In August-September 2024, Kamalidenova won Karaganda Akim Cup a 10 player Round Robin Tournament ahead of a field consisting of 7 Grandmasters, scoring 5½ points (+3-1=5) with wins over top seeds GM Samvel Ter-Sahaky and GM Aleksandr Rakhmanov, This put her among a select group of women who have won closed, Round Robin Tournaments ahead of male Grandmasters.

In September 2024, She was part of the Kazakhstan Women's Team that won Silver Medal at the women's section of the 45th Chess Olympiad.

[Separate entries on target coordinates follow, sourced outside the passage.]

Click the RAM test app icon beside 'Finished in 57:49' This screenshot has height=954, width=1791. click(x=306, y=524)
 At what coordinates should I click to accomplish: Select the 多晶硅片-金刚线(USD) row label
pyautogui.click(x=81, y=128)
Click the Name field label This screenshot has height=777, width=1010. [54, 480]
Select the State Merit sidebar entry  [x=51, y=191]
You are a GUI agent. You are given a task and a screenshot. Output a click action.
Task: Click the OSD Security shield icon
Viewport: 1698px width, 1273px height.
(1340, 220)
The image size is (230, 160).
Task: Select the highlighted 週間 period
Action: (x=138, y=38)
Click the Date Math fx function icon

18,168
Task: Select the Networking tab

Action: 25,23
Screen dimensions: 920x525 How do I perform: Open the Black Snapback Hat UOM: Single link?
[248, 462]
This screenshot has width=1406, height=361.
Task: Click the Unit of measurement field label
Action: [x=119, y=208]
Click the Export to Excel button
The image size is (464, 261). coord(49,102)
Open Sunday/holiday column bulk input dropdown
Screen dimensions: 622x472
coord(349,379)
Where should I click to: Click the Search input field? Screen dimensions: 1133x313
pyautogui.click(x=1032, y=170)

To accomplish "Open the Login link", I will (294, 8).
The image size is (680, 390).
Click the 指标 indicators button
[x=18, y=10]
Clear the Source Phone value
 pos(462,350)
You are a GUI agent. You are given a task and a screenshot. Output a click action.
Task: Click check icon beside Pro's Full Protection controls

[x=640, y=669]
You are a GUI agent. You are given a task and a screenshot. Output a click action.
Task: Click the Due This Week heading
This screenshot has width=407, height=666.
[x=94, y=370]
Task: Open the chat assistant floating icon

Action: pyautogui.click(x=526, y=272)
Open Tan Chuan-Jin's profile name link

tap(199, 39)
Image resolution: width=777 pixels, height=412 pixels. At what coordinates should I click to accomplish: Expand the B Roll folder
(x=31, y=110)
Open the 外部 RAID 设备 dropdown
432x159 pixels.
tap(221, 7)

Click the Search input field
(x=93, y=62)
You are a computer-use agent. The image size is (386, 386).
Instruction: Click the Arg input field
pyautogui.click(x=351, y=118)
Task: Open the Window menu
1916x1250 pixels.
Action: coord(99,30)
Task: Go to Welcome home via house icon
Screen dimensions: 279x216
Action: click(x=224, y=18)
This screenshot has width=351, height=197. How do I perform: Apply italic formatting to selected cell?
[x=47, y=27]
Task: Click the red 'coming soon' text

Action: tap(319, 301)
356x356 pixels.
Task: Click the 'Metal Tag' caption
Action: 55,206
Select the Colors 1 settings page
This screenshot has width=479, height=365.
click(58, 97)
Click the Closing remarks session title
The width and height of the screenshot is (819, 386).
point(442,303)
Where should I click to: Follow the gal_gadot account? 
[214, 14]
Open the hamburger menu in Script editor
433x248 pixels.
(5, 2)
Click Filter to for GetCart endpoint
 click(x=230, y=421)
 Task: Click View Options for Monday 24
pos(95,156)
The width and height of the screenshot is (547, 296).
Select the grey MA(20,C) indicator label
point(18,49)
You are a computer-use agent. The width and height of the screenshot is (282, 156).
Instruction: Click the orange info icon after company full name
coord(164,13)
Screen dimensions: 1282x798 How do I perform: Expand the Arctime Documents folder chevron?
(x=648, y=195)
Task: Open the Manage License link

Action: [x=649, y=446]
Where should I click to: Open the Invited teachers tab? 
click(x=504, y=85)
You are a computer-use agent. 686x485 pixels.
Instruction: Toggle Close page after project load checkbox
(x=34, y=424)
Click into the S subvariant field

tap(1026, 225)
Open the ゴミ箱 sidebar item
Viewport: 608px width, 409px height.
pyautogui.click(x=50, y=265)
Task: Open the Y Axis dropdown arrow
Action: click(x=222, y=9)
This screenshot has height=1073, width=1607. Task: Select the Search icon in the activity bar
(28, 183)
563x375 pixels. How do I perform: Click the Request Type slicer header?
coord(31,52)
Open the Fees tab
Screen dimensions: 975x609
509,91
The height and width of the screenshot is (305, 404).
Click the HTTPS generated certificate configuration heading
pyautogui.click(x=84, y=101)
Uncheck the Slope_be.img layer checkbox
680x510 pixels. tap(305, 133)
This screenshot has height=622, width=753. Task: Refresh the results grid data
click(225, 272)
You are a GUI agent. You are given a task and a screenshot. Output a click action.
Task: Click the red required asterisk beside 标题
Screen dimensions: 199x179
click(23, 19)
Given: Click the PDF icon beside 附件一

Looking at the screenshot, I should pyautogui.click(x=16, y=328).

In July 2025, She participated in Women’s World Cup as the 59th seed, She defeated 70th seed Alicja Śliwicka in Round 1, Defending Champion and 6th seed Aleksandra Goryachkina in Round 2 and 27th seed Anna Shukhman in Round 3, In round 4, She lost to 11th seed Vaishali Rameshbabu after intense tiebreaks.

In September 2025, She finished 19th at the FIDE Women's Grand Swiss Tournament, scoring 6 points (+2-1=8).

In November 2025, She was part of the Kazakhstan team that finished 4th at Women's World Team Chess Championship, She won individual Gold on Board 2.

In August 2026, She played board 4 for Kazakhstan National Sports University (KNUS), at the inaugural FIDE World University Team Chess Championship, They won the bronze medal after losing to Ural State Mining University in the semi-finals and defeating University of Texas at Dallas in the 3rd place match.